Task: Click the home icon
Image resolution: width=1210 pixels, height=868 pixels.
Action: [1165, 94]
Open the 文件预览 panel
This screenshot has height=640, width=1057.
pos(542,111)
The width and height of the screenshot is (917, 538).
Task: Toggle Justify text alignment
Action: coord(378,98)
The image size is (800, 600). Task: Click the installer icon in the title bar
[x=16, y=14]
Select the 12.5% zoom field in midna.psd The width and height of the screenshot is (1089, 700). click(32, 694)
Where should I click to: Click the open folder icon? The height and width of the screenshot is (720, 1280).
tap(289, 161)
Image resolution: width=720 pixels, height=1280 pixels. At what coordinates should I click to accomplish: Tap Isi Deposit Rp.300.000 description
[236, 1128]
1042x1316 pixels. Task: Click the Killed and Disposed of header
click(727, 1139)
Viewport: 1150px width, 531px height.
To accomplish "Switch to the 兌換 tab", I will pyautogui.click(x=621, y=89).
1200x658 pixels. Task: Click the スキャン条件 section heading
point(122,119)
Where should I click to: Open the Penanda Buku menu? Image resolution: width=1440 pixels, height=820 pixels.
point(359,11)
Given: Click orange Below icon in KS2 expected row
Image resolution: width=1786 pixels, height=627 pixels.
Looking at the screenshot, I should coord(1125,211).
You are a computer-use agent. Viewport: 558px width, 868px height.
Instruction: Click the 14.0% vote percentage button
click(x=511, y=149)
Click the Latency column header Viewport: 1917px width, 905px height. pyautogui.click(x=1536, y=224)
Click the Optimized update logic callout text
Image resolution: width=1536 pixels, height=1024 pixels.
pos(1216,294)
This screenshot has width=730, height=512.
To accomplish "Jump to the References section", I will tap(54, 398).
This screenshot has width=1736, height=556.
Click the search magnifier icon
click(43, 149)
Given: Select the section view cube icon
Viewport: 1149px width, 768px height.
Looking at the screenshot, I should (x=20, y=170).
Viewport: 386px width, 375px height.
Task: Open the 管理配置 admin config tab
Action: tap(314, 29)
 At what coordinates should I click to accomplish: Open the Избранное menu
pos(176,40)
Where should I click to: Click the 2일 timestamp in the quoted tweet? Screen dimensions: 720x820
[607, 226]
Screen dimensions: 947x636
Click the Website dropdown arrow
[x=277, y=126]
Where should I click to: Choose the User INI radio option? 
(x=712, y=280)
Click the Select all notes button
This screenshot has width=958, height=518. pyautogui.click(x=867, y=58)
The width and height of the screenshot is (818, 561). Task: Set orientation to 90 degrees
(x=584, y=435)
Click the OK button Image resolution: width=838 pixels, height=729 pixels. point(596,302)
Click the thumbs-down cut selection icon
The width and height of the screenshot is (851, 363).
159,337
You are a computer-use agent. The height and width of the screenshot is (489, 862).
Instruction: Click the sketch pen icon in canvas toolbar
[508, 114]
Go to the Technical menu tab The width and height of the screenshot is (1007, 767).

---

Work to be completed: Only the lines from the one containing "Viewport: 1149px width, 768px height." through the last line of the material should be returned, each one exactly as written.

Solution:
Viewport: 1149px width, 768px height.
Looking at the screenshot, I should (x=20, y=170).
Viewport: 386px width, 375px height.
Task: Open the 管理配置 admin config tab
Action: tap(314, 29)
 At what coordinates should I click to accomplish: Open the Избранное menu
pos(176,40)
Where should I click to: Click the 2일 timestamp in the quoted tweet? Screen dimensions: 720x820
[607, 226]
Screen dimensions: 947x636
Click the Website dropdown arrow
[x=277, y=126]
Where should I click to: Choose the User INI radio option? 
(x=712, y=280)
Click the Select all notes button
This screenshot has width=958, height=518. pyautogui.click(x=867, y=58)
The width and height of the screenshot is (818, 561). Task: Set orientation to 90 degrees
(x=584, y=435)
Click the OK button Image resolution: width=838 pixels, height=729 pixels. point(596,302)
Click the thumbs-down cut selection icon
The width and height of the screenshot is (851, 363).
159,337
You are a computer-use agent. The height and width of the screenshot is (489, 862).
Instruction: Click the sketch pen icon in canvas toolbar
[508, 114]
Go to the Technical menu tab The width and height of the screenshot is (1007, 767).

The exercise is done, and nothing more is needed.